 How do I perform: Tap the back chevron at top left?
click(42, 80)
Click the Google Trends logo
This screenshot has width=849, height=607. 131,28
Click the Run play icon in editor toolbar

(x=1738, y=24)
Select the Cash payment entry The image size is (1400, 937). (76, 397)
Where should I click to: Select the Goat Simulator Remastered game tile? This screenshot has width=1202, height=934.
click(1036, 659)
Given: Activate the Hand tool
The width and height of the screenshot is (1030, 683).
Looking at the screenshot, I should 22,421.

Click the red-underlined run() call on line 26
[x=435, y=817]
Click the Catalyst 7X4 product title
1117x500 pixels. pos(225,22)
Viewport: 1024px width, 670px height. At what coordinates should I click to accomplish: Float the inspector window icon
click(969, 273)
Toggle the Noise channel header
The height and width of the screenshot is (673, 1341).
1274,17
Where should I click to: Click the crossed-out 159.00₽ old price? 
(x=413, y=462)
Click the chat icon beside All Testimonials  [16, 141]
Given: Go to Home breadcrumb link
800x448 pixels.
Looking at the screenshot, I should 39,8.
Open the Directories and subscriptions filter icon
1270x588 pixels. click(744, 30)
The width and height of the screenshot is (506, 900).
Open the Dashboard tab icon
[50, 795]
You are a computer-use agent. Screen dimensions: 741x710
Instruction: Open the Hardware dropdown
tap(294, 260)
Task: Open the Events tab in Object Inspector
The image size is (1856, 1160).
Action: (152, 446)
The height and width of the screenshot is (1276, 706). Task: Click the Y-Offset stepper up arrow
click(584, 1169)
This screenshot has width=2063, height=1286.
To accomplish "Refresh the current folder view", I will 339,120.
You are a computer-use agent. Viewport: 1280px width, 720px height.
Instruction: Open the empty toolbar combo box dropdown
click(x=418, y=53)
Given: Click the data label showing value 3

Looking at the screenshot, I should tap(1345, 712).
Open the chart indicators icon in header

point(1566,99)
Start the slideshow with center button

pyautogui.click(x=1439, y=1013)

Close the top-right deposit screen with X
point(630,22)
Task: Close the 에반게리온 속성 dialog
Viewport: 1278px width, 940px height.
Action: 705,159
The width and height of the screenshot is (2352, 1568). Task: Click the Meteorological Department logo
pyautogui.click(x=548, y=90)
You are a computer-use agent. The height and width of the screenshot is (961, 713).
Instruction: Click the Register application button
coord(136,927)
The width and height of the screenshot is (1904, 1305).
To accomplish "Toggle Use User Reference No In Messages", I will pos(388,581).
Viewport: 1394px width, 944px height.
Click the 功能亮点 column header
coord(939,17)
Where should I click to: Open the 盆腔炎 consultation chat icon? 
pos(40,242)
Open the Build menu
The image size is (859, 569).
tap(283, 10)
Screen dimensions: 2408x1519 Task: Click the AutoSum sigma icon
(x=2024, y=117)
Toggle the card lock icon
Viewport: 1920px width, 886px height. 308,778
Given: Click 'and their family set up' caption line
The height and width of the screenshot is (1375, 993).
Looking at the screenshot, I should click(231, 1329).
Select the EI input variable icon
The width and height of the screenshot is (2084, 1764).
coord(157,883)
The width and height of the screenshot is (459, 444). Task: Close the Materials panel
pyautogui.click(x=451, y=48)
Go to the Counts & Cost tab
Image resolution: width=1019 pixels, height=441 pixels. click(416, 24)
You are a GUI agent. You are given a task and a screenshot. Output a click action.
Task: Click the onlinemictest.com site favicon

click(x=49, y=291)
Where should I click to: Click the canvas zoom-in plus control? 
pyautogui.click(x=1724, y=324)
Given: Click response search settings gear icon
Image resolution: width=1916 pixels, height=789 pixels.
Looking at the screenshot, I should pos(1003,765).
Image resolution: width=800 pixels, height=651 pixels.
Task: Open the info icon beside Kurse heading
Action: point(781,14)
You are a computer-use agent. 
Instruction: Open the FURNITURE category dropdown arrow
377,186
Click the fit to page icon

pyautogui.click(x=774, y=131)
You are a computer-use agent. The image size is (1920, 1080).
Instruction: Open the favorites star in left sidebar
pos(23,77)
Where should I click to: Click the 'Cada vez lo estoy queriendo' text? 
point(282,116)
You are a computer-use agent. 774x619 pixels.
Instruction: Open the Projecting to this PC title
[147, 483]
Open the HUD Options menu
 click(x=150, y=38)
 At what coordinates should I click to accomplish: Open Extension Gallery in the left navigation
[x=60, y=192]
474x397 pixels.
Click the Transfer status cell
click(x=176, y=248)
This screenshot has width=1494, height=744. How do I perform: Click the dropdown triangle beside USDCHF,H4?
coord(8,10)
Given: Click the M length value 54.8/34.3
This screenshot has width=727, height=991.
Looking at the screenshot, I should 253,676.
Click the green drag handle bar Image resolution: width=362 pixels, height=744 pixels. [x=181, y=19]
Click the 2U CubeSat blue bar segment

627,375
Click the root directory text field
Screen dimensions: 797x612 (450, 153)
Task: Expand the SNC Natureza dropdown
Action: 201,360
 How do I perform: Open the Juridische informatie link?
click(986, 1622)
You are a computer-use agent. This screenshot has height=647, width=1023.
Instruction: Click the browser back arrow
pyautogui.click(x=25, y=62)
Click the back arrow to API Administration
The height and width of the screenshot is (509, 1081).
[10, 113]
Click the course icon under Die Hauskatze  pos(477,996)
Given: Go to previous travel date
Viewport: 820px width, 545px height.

◇ ◇ ◇ ◇

:: GIVEN PROBLEM ::
Put each line of the listing above into a JSON list of strings, one string per line and no strings for blank lines.

:: RESULT OF THE EXERCISE ::
[
  " How do I perform: Tap the back chevron at top left?",
  "click(42, 80)",
  "Click the Google Trends logo",
  "This screenshot has width=849, height=607. 131,28",
  "Click the Run play icon in editor toolbar",
  "(x=1738, y=24)",
  "Select the Cash payment entry The image size is (1400, 937). (76, 397)",
  "Where should I click to: Select the Goat Simulator Remastered game tile? This screenshot has width=1202, height=934.",
  "click(1036, 659)",
  "Given: Activate the Hand tool",
  "The width and height of the screenshot is (1030, 683).",
  "Looking at the screenshot, I should 22,421.",
  "Click the red-underlined run() call on line 26",
  "[x=435, y=817]",
  "Click the Catalyst 7X4 product title",
  "1117x500 pixels. pos(225,22)",
  "Viewport: 1024px width, 670px height. At what coordinates should I click to accomplish: Float the inspector window icon",
  "click(969, 273)",
  "Toggle the Noise channel header",
  "The height and width of the screenshot is (673, 1341).",
  "1274,17",
  "Where should I click to: Click the crossed-out 159.00₽ old price? ",
  "(x=413, y=462)",
  "Click the chat icon beside All Testimonials  [16, 141]",
  "Given: Go to Home breadcrumb link",
  "800x448 pixels.",
  "Looking at the screenshot, I should 39,8.",
  "Open the Directories and subscriptions filter icon",
  "1270x588 pixels. click(744, 30)",
  "The width and height of the screenshot is (506, 900).",
  "Open the Dashboard tab icon",
  "[50, 795]",
  "You are a computer-use agent. Screen dimensions: 741x710",
  "Instruction: Open the Hardware dropdown",
  "tap(294, 260)",
  "Task: Open the Events tab in Object Inspector",
  "The image size is (1856, 1160).",
  "Action: (152, 446)",
  "The height and width of the screenshot is (1276, 706). Task: Click the Y-Offset stepper up arrow",
  "click(584, 1169)",
  "This screenshot has width=2063, height=1286.",
  "To accomplish \"Refresh the current folder view\", I will 339,120.",
  "You are a computer-use agent. Viewport: 1280px width, 720px height.",
  "Instruction: Open the empty toolbar combo box dropdown",
  "click(x=418, y=53)",
  "Given: Click the data label showing value 3",
  "Looking at the screenshot, I should tap(1345, 712).",
  "Open the chart indicators icon in header",
  "point(1566,99)",
  "Start the slideshow with center button",
  "pyautogui.click(x=1439, y=1013)",
  "Close the top-right deposit screen with X",
  "point(630,22)",
  "Task: Close the 에반게리온 속성 dialog",
  "Viewport: 1278px width, 940px height.",
  "Action: 705,159",
  "The width and height of the screenshot is (2352, 1568). Task: Click the Meteorological Department logo",
  "pyautogui.click(x=548, y=90)",
  "You are a computer-use agent. The height and width of the screenshot is (961, 713).",
  "Instruction: Click the Register application button",
  "coord(136,927)",
  "The width and height of the screenshot is (1904, 1305).",
  "To accomplish \"Toggle Use User Reference No In Messages\", I will pos(388,581).",
  "Viewport: 1394px width, 944px height.",
  "Click the 功能亮点 column header",
  "coord(939,17)",
  "Where should I click to: Open the 盆腔炎 consultation chat icon? ",
  "pos(40,242)",
  "Open the Build menu",
  "The image size is (859, 569).",
  "tap(283, 10)",
  "Screen dimensions: 2408x1519 Task: Click the AutoSum sigma icon",
  "(x=2024, y=117)",
  "Toggle the card lock icon",
  "Viewport: 1920px width, 886px height. 308,778",
  "Given: Click 'and their family set up' caption line",
  "The height and width of the screenshot is (1375, 993).",
  "Looking at the screenshot, I should click(231, 1329).",
  "Select the EI input variable icon",
  "The width and height of the screenshot is (2084, 1764).",
  "coord(157,883)",
  "The width and height of the screenshot is (459, 444). Task: Close the Materials panel",
  "pyautogui.click(x=451, y=48)",
  "Go to the Counts & Cost tab",
  "Image resolution: width=1019 pixels, height=441 pixels. click(416, 24)",
  "You are a GUI agent. You are given a task and a screenshot. Output a click action.",
  "Task: Click the onlinemictest.com site favicon",
  "click(x=49, y=291)",
  "Where should I click to: Click the canvas zoom-in plus control? ",
  "pyautogui.click(x=1724, y=324)",
  "Given: Click response search settings gear icon",
  "Image resolution: width=1916 pixels, height=789 pixels.",
  "Looking at the screenshot, I should pos(1003,765).",
  "Image resolution: width=800 pixels, height=651 pixels.",
  "Task: Open the info icon beside Kurse heading",
  "Action: point(781,14)",
  "You are a computer-use agent. ",
  "Instruction: Open the FURNITURE category dropdown arrow",
  "377,186",
  "Click the fit to page icon",
  "pyautogui.click(x=774, y=131)",
  "You are a computer-use agent. The image size is (1920, 1080).",
  "Instruction: Open the favorites star in left sidebar",
  "pos(23,77)",
  "Where should I click to: Click the 'Cada vez lo estoy queriendo' text? ",
  "point(282,116)",
  "You are a computer-use agent. 774x619 pixels.",
  "Instruction: Open the Projecting to this PC title",
  "[147, 483]",
  "Open the HUD Options menu",
  " click(x=150, y=38)",
  " At what coordinates should I click to accomplish: Open Extension Gallery in the left navigation",
  "[x=60, y=192]",
  "474x397 pixels.",
  "Click the Transfer status cell",
  "click(x=176, y=248)",
  "This screenshot has width=1494, height=744. How do I perform: Click the dropdown triangle beside USDCHF,H4?",
  "coord(8,10)",
  "Given: Click the M length value 54.8/34.3",
  "This screenshot has width=727, height=991.",
  "Looking at the screenshot, I should 253,676.",
  "Click the green drag handle bar Image resolution: width=362 pixels, height=744 pixels. [x=181, y=19]",
  "Click the 2U CubeSat blue bar segment",
  "627,375",
  "Click the root directory text field",
  "Screen dimensions: 797x612 (450, 153)",
  "Task: Expand the SNC Natureza dropdown",
  "Action: 201,360",
  " How do I perform: Open the Juridische informatie link?",
  "click(986, 1622)",
  "You are a computer-use agent. This screenshot has height=647, width=1023.",
  "Instruction: Click the browser back arrow",
  "pyautogui.click(x=25, y=62)",
  "Click the back arrow to API Administration",
  "The height and width of the screenshot is (509, 1081).",
  "[10, 113]",
  "Click the course icon under Die Hauskatze  pos(477,996)",
  "Given: Go to previous travel date",
  "Viewport: 820px width, 545px height."
]